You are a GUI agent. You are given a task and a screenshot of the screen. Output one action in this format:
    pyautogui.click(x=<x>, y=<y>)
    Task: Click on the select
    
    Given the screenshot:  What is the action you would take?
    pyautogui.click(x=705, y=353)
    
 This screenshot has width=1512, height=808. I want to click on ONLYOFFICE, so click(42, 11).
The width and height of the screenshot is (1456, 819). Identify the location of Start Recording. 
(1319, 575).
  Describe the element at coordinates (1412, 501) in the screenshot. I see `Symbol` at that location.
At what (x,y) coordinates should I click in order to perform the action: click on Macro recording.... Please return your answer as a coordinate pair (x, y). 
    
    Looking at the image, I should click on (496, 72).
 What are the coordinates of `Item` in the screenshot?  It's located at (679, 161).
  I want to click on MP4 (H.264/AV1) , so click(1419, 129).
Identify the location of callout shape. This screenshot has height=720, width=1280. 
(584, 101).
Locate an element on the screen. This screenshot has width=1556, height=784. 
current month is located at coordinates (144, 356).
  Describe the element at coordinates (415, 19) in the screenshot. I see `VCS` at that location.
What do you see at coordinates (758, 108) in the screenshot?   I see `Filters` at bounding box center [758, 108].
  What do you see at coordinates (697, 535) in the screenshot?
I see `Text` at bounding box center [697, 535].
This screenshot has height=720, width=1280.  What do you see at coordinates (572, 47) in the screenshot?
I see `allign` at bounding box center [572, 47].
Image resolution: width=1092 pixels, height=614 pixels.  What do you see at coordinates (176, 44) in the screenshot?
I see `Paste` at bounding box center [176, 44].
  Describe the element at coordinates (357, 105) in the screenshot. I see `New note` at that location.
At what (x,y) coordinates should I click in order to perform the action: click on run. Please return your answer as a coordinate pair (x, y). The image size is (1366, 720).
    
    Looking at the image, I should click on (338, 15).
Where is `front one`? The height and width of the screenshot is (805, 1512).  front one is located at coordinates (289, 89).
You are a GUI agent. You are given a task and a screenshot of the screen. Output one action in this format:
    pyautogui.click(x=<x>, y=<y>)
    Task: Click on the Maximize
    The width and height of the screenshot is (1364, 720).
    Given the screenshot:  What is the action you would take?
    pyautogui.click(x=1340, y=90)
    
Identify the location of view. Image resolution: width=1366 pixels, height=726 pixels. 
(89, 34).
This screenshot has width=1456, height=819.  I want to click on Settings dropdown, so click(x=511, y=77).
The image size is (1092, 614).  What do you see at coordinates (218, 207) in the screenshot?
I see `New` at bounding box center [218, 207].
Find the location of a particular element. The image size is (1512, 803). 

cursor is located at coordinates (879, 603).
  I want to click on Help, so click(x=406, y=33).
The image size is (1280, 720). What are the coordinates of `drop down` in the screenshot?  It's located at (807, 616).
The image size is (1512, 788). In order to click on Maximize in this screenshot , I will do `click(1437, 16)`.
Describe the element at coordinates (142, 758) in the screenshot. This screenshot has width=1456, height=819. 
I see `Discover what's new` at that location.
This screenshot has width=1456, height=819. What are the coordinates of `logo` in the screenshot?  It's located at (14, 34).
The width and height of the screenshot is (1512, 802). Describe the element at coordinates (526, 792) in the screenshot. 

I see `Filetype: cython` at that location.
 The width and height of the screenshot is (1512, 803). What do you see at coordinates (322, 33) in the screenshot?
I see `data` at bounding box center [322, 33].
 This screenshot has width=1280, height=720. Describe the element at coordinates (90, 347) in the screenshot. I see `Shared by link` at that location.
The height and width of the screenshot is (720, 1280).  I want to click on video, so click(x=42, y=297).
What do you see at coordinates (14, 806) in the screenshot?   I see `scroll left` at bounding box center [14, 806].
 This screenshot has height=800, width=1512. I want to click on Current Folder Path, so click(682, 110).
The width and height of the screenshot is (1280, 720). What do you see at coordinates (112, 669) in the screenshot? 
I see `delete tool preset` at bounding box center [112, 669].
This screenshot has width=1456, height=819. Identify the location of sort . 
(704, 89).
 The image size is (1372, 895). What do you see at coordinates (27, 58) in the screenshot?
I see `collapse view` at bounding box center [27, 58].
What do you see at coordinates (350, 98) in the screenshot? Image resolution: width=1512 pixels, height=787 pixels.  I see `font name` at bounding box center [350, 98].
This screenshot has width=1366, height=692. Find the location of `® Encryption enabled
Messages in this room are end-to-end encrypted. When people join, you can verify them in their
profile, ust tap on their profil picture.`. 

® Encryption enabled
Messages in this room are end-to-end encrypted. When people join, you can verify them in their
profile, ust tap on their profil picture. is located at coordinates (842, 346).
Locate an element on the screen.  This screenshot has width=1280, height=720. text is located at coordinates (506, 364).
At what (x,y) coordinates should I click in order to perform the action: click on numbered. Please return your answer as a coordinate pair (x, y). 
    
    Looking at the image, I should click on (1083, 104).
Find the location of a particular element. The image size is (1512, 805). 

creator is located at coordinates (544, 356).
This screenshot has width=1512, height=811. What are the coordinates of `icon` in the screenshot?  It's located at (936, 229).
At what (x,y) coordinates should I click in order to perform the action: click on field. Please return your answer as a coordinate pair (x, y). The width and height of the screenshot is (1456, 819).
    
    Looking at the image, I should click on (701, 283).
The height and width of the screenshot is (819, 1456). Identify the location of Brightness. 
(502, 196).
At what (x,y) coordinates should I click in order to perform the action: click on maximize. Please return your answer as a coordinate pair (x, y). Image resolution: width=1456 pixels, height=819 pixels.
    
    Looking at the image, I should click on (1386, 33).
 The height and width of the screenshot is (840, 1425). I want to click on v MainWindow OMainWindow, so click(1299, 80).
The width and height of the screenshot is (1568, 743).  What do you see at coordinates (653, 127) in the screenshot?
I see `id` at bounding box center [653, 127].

• What to produce
Rewrite the rows above with "point" in place of every "coordinate pair", keeping the rest the same.

• Correct result
You are a GUI agent. You are given a task and a screenshot of the screen. Output one action in this format:
    pyautogui.click(x=<x>, y=<y>)
    Task: Click on the select
    
    Given the screenshot:  What is the action you would take?
    pyautogui.click(x=705, y=353)
    
 This screenshot has width=1512, height=808. I want to click on ONLYOFFICE, so click(42, 11).
The width and height of the screenshot is (1456, 819). Identify the location of Start Recording. 
(1319, 575).
  Describe the element at coordinates (1412, 501) in the screenshot. I see `Symbol` at that location.
At what (x,y) coordinates should I click in order to perform the action: click on Macro recording.... Please return your answer as a point (x, y). 
    
    Looking at the image, I should click on (496, 72).
 What are the coordinates of `Item` in the screenshot?  It's located at (679, 161).
  I want to click on MP4 (H.264/AV1) , so click(1419, 129).
Identify the location of callout shape. This screenshot has height=720, width=1280. 
(584, 101).
Locate an element on the screen. This screenshot has width=1556, height=784. 
current month is located at coordinates (144, 356).
  Describe the element at coordinates (415, 19) in the screenshot. I see `VCS` at that location.
What do you see at coordinates (758, 108) in the screenshot?   I see `Filters` at bounding box center [758, 108].
  What do you see at coordinates (697, 535) in the screenshot?
I see `Text` at bounding box center [697, 535].
This screenshot has height=720, width=1280.  What do you see at coordinates (572, 47) in the screenshot?
I see `allign` at bounding box center [572, 47].
Image resolution: width=1092 pixels, height=614 pixels.  What do you see at coordinates (176, 44) in the screenshot?
I see `Paste` at bounding box center [176, 44].
  Describe the element at coordinates (357, 105) in the screenshot. I see `New note` at that location.
At what (x,y) coordinates should I click in order to perform the action: click on run. Please return your answer as a point (x, y). The image size is (1366, 720).
    
    Looking at the image, I should click on (338, 15).
Where is `front one`? The height and width of the screenshot is (805, 1512).  front one is located at coordinates (289, 89).
You are a GUI agent. You are given a task and a screenshot of the screen. Output one action in this format:
    pyautogui.click(x=<x>, y=<y>)
    Task: Click on the Maximize
    The width and height of the screenshot is (1364, 720).
    Given the screenshot:  What is the action you would take?
    pyautogui.click(x=1340, y=90)
    
Identify the location of view. Image resolution: width=1366 pixels, height=726 pixels. 
(89, 34).
This screenshot has width=1456, height=819.  I want to click on Settings dropdown, so click(x=511, y=77).
The image size is (1092, 614).  What do you see at coordinates (218, 207) in the screenshot?
I see `New` at bounding box center [218, 207].
Find the location of a particular element. The image size is (1512, 803). 

cursor is located at coordinates (879, 603).
  I want to click on Help, so click(x=406, y=33).
The image size is (1280, 720). What are the coordinates of `drop down` in the screenshot?  It's located at (807, 616).
The image size is (1512, 788). In order to click on Maximize in this screenshot , I will do `click(1437, 16)`.
Describe the element at coordinates (142, 758) in the screenshot. This screenshot has width=1456, height=819. 
I see `Discover what's new` at that location.
This screenshot has width=1456, height=819. What are the coordinates of `logo` in the screenshot?  It's located at (14, 34).
The width and height of the screenshot is (1512, 802). Describe the element at coordinates (526, 792) in the screenshot. 

I see `Filetype: cython` at that location.
 The width and height of the screenshot is (1512, 803). What do you see at coordinates (322, 33) in the screenshot?
I see `data` at bounding box center [322, 33].
 This screenshot has width=1280, height=720. Describe the element at coordinates (90, 347) in the screenshot. I see `Shared by link` at that location.
The height and width of the screenshot is (720, 1280).  I want to click on video, so click(x=42, y=297).
What do you see at coordinates (14, 806) in the screenshot?   I see `scroll left` at bounding box center [14, 806].
 This screenshot has height=800, width=1512. I want to click on Current Folder Path, so click(682, 110).
The width and height of the screenshot is (1280, 720). What do you see at coordinates (112, 669) in the screenshot? 
I see `delete tool preset` at bounding box center [112, 669].
This screenshot has width=1456, height=819. Identify the location of sort . 
(704, 89).
 The image size is (1372, 895). What do you see at coordinates (27, 58) in the screenshot?
I see `collapse view` at bounding box center [27, 58].
What do you see at coordinates (350, 98) in the screenshot? Image resolution: width=1512 pixels, height=787 pixels.  I see `font name` at bounding box center [350, 98].
This screenshot has width=1366, height=692. Find the location of `® Encryption enabled
Messages in this room are end-to-end encrypted. When people join, you can verify them in their
profile, ust tap on their profil picture.`. 

® Encryption enabled
Messages in this room are end-to-end encrypted. When people join, you can verify them in their
profile, ust tap on their profil picture. is located at coordinates (842, 346).
Locate an element on the screen.  This screenshot has width=1280, height=720. text is located at coordinates (506, 364).
At what (x,y) coordinates should I click in order to perform the action: click on numbered. Please return your answer as a point (x, y). 
    
    Looking at the image, I should click on (1083, 104).
Find the location of a particular element. The image size is (1512, 805). 

creator is located at coordinates (544, 356).
This screenshot has width=1512, height=811. What are the coordinates of `icon` in the screenshot?  It's located at (936, 229).
At what (x,y) coordinates should I click in order to perform the action: click on field. Please return your answer as a point (x, y). The width and height of the screenshot is (1456, 819).
    
    Looking at the image, I should click on (701, 283).
The height and width of the screenshot is (819, 1456). Identify the location of Brightness. 
(502, 196).
At what (x,y) coordinates should I click in order to perform the action: click on maximize. Please return your answer as a point (x, y). Image resolution: width=1456 pixels, height=819 pixels.
    
    Looking at the image, I should click on (1386, 33).
 The height and width of the screenshot is (840, 1425). I want to click on v MainWindow OMainWindow, so click(1299, 80).
The width and height of the screenshot is (1568, 743).  What do you see at coordinates (653, 127) in the screenshot?
I see `id` at bounding box center [653, 127].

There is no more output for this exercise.